Drug Enforcement Administration (DEA) Administrator Michele Leonhart is stepping down. Attorney General Eric Holder in a statement, said that Leonhart had informed him Tuesday of her decision. She will leave the agency in mid-May.
Holder praised Leonhart, writing that she “led this distinguished agency with honor” and added that he was “proud to call her my partner in the work of safeguarding our national security and protecting our citizens from crime, exploitation and abuse.”
He noted her 35 years of public service, saying, “She has devoted her life and her professional career to the defense of our nation and the protection of our citizens, and for that, I am deeply grateful.”
Leonhart, who was confirmed to her position in December 2010 but has served in an acting capacity since November 2007, has presided over an agency that has been plagued by scandal in recent years. Just last month, a damning report from the Justice Department’s Office of the Inspector General revealed that several DEA agents had engaged in “sex parties” with prostitutes paid for by Colombian drug cartels.
“Holder praised Leonhart, writing that she “led this distinguished agency with honor” and added that he was “proud to call her my partner in the work of safeguarding our national security”
The agency also dragged its feet and withheld or redacted information during the investigation, the report said, so investigators do not know the full extent of the sexual misconduct. The local DEA leaders failed to report allegations of their agents patronizing prostitutes and frequenting a brothel. At least one of them was alleged to have solicited and engaged in sexual relations with prostitutes.
The report also says that a foreign officer claims to have provided protection for the agents’ weapons and property during the parties, which occurred in government-leased quarters, and could have led to a security breach involving the agents’ equipment.

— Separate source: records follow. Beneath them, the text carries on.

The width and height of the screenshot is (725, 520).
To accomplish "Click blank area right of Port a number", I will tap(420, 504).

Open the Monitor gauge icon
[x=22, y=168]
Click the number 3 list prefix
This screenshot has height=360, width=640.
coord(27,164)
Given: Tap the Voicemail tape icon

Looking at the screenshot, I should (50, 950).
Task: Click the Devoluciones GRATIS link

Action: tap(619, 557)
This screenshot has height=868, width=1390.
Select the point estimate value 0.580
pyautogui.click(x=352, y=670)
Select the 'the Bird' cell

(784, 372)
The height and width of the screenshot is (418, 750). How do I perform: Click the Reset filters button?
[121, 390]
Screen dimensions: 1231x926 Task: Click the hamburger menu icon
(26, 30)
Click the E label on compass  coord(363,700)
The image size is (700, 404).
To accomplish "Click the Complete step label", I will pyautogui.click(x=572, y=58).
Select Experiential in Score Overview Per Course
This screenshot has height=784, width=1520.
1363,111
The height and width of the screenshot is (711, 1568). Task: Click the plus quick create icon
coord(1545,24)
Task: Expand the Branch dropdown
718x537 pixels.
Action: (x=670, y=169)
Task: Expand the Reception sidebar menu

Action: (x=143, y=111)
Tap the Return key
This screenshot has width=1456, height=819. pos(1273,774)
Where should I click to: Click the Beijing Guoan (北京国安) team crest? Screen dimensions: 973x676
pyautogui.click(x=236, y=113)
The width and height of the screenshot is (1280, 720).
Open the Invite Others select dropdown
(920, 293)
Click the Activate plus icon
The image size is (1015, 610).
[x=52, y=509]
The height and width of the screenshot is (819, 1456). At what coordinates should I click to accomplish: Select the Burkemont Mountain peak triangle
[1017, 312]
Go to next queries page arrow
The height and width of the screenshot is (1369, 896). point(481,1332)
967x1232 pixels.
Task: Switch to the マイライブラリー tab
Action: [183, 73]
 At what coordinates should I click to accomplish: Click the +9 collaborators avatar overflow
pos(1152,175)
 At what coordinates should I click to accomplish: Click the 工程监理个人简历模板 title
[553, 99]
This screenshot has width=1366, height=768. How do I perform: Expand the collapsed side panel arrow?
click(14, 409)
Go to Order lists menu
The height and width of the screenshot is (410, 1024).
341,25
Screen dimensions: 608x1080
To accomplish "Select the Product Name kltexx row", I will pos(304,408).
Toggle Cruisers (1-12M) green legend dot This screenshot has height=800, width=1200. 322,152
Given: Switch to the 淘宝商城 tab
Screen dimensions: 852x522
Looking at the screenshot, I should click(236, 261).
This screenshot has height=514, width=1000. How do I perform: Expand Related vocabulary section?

The House Oversight and Government Reform Committee asked the DEA to hand over any internal documents related to the misconduct, and it found that this kind of behavior dates back at least to 2001.
Earlier this month, both Democratic and Republican members of Congress berated DEA leaders for the agency’s history of sexual misconduct — which was more extensive and egregious than previously reported — and for the lack of accountability in the wake of revelations about this behavior.
New evidence about the extent of the misconduct shows “a truly breathtaking recklessness by DEA agents who are sworn to protect our country,” Rep. Elijah Cummings, the top Democrat on the Oversight Committee, said at a hearing.